>> BEGIN DATA EXTRACT

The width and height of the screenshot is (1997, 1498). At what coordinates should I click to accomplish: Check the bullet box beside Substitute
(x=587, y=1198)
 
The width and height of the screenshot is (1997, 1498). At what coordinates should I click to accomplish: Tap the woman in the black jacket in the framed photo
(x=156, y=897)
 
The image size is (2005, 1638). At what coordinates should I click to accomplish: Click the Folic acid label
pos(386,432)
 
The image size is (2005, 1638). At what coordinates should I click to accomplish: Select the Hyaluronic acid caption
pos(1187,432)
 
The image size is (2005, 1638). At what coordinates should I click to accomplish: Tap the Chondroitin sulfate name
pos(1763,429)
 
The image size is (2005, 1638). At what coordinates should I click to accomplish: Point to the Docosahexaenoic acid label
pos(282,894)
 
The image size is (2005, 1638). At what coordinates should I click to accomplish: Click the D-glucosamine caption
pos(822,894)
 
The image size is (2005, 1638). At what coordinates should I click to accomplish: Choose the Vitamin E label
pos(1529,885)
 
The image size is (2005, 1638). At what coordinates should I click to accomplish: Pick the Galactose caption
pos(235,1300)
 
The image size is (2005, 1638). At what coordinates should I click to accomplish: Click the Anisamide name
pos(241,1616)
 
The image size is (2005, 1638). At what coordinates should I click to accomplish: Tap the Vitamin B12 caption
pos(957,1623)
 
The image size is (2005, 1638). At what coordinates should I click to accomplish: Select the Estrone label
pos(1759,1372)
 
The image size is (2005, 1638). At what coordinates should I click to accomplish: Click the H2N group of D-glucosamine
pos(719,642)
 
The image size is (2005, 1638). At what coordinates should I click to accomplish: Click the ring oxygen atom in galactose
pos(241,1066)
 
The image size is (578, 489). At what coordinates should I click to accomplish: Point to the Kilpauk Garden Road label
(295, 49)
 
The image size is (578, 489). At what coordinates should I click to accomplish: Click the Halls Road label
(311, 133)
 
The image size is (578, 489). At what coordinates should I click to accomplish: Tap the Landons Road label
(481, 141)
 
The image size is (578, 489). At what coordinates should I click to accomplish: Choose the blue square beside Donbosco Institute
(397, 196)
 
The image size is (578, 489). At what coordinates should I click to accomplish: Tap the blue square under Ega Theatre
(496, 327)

>> END DATA EXTRACT

-- AIM --
Copy out the records from the line that contains "Chondroitin sulfate name" through the line that contains "pos(235,1300)", keeping every line as it stands except that you add -107 to each coordinate in the answers.

-- SOLUTION TO THE PROBLEM --
The image size is (2005, 1638). At what coordinates should I click to accomplish: Tap the Chondroitin sulfate name
pos(1656,322)
 
The image size is (2005, 1638). At what coordinates should I click to accomplish: Point to the Docosahexaenoic acid label
pos(175,787)
 
The image size is (2005, 1638). At what coordinates should I click to accomplish: Click the D-glucosamine caption
pos(715,787)
 
The image size is (2005, 1638). At what coordinates should I click to accomplish: Choose the Vitamin E label
pos(1422,778)
 
The image size is (2005, 1638). At what coordinates should I click to accomplish: Pick the Galactose caption
pos(128,1193)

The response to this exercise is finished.